[Records for this task Boundary: Start]
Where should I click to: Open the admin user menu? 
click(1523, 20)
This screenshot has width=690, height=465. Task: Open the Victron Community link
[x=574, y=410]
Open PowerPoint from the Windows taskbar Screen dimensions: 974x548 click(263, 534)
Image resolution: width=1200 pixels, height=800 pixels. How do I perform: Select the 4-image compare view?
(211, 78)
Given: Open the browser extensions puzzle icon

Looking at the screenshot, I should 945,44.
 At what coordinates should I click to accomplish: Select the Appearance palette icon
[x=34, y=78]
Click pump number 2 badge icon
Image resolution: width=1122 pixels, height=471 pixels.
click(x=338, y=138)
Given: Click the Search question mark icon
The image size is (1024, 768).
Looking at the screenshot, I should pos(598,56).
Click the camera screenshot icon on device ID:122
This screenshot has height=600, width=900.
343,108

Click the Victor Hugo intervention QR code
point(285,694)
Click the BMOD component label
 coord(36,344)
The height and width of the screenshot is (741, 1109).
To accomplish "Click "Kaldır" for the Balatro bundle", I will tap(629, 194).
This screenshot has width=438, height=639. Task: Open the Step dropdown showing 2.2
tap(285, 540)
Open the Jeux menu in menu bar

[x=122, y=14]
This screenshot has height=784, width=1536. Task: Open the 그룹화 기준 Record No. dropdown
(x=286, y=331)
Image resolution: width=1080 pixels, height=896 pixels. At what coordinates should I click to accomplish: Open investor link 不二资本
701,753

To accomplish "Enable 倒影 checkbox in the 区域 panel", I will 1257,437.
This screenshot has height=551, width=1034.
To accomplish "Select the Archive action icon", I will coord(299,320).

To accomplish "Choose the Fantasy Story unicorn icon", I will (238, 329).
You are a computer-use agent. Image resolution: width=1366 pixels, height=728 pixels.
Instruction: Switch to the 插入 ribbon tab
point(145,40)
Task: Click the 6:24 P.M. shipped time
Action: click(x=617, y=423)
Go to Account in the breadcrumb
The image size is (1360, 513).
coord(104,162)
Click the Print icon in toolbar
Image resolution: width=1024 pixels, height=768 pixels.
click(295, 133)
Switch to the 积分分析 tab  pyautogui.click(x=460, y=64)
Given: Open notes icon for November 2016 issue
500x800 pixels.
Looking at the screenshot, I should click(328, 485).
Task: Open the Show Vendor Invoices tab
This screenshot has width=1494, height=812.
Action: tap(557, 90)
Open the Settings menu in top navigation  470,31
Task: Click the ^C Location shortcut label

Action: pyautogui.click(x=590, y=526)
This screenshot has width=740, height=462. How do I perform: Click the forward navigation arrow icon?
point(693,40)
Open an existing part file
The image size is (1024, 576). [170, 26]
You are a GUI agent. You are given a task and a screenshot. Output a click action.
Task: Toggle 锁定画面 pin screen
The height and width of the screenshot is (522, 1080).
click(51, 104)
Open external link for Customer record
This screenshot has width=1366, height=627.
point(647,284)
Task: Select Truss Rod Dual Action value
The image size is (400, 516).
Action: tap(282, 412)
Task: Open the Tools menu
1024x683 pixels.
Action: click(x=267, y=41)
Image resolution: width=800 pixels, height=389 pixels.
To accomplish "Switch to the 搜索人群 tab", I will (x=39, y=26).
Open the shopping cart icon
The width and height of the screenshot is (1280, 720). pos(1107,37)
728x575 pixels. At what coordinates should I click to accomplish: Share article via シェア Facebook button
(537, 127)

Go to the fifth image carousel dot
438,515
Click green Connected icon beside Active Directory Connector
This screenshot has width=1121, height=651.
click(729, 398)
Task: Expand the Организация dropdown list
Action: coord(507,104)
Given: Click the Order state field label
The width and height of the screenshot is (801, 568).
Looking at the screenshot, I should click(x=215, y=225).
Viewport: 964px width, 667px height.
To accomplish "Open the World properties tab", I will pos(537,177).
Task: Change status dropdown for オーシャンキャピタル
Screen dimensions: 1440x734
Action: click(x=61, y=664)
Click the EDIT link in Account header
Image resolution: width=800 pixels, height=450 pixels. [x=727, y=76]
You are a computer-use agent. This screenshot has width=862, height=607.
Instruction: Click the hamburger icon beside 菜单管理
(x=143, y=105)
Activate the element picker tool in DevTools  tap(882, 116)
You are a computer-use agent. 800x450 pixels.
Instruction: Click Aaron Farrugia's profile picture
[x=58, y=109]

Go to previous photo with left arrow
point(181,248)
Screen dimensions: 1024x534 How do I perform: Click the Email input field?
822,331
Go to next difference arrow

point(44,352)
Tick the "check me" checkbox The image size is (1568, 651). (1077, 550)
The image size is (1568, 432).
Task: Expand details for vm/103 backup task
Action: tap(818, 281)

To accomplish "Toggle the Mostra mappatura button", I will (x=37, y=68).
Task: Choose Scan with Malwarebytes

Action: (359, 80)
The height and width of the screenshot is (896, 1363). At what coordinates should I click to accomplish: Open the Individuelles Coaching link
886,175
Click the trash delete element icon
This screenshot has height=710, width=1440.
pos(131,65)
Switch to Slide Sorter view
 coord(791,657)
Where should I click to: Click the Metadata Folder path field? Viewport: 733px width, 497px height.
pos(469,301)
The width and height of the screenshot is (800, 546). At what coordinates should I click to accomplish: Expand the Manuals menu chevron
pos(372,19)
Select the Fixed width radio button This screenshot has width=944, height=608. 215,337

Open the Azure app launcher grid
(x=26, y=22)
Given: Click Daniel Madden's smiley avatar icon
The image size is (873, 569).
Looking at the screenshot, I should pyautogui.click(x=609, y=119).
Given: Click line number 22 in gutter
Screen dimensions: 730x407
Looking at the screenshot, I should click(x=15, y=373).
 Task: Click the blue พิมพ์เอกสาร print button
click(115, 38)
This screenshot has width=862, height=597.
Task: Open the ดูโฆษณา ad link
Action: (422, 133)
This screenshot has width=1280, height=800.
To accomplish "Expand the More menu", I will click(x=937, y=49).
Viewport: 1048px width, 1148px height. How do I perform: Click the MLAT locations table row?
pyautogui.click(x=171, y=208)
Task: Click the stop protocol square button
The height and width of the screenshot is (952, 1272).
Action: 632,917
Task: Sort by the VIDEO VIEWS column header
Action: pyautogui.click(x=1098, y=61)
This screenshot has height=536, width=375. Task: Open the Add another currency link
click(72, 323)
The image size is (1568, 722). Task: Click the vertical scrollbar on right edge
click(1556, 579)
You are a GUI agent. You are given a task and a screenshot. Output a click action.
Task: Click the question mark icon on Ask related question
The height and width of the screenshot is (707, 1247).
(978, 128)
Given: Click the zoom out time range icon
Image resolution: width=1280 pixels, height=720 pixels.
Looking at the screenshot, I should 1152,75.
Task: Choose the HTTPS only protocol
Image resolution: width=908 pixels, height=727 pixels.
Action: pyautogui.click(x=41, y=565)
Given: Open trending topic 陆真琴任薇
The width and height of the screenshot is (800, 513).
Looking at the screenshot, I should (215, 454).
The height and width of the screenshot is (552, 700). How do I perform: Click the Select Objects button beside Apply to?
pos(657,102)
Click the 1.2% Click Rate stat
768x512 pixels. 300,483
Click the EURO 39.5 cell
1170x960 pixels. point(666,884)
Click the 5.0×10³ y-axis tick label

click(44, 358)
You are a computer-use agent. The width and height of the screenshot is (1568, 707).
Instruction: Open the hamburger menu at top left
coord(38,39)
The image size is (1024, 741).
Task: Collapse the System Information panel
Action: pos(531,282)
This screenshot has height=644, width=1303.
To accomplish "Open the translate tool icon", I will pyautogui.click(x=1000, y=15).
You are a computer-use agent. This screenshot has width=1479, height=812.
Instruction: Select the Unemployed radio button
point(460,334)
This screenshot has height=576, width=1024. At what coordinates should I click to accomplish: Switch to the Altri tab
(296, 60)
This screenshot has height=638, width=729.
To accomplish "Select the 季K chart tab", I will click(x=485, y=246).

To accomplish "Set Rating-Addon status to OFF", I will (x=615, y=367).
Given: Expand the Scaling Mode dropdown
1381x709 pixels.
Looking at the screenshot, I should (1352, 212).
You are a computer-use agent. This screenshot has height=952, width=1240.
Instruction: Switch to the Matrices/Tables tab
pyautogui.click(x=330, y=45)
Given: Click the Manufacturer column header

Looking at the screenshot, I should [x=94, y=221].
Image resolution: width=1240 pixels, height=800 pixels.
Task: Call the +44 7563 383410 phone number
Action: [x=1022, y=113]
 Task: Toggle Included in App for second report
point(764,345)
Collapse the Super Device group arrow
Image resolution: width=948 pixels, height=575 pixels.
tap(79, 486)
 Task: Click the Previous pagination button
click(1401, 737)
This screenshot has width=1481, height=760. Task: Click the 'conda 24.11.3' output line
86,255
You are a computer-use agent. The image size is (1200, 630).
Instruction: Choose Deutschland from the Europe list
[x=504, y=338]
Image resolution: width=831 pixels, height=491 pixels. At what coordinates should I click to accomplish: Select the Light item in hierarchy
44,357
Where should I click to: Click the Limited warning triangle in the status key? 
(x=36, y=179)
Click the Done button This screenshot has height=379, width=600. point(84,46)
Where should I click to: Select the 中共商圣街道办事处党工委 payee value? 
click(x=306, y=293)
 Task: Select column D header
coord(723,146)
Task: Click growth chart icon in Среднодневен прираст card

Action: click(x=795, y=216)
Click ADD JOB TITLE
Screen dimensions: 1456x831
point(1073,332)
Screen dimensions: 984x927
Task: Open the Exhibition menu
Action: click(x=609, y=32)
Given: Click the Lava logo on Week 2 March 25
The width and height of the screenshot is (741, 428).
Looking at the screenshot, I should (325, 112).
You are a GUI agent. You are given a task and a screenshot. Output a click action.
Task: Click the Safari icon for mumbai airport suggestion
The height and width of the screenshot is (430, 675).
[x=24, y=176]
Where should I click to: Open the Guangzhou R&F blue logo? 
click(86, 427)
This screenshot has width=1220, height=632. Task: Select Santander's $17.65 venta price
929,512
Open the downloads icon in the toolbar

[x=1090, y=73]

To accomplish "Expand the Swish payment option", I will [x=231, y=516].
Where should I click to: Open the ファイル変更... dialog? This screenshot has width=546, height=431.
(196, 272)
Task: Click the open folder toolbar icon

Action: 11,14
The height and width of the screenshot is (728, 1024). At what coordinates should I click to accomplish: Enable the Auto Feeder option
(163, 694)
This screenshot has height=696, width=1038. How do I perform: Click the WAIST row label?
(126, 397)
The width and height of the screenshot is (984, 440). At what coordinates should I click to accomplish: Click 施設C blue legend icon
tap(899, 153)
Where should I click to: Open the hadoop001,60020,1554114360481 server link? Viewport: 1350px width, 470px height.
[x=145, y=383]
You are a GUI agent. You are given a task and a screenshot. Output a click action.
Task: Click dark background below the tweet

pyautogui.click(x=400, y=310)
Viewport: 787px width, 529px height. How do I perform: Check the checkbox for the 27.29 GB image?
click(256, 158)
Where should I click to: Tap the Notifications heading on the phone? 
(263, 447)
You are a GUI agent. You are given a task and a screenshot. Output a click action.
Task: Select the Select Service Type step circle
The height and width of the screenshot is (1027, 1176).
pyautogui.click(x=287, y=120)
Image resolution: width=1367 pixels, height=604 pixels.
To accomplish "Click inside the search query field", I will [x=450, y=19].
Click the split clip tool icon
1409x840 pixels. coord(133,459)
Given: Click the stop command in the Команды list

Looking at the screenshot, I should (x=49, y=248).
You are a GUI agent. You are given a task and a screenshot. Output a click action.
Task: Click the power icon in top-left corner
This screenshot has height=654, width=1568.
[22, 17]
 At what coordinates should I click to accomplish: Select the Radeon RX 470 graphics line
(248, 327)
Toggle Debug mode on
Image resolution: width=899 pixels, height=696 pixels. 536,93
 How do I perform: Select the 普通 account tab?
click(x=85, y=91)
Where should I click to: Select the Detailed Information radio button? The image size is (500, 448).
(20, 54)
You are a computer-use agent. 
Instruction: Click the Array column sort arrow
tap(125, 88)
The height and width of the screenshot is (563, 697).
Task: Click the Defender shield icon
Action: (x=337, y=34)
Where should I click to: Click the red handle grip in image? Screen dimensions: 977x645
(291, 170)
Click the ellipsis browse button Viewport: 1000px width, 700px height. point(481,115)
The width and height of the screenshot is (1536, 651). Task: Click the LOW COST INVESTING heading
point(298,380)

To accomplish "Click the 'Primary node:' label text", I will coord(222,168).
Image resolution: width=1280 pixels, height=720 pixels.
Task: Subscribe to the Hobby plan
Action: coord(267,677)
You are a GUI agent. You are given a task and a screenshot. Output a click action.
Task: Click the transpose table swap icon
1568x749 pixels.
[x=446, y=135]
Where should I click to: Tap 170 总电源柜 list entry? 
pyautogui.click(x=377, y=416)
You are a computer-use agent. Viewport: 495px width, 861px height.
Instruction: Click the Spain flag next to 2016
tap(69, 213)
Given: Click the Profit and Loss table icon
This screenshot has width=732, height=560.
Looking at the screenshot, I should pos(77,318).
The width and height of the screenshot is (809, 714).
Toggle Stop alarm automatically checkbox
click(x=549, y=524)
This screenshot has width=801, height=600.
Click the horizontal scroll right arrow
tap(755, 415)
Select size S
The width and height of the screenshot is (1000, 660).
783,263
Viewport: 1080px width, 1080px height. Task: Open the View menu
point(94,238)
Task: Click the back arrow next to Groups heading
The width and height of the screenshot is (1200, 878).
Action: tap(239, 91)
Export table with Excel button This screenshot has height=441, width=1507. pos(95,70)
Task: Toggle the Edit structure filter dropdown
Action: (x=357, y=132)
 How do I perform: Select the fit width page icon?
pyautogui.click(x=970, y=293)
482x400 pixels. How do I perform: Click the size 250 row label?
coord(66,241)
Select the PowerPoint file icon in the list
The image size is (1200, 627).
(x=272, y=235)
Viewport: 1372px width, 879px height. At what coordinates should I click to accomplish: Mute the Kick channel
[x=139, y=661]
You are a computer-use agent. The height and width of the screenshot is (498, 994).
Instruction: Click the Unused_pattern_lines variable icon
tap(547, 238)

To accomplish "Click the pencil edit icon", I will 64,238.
[Records for this task Boundary: End]
Could you reproduce exactly the lines of the entries above, from the one with "Viewport: 964px width, 667px height." through the one with "has width=862, height=607.", and nothing else?

# Exercise answer
Viewport: 964px width, 667px height.
To accomplish "Open the World properties tab", I will pos(537,177).
Task: Change status dropdown for オーシャンキャピタル
Screen dimensions: 1440x734
Action: click(x=61, y=664)
Click the EDIT link in Account header
Image resolution: width=800 pixels, height=450 pixels. [x=727, y=76]
You are a computer-use agent. This screenshot has width=862, height=607.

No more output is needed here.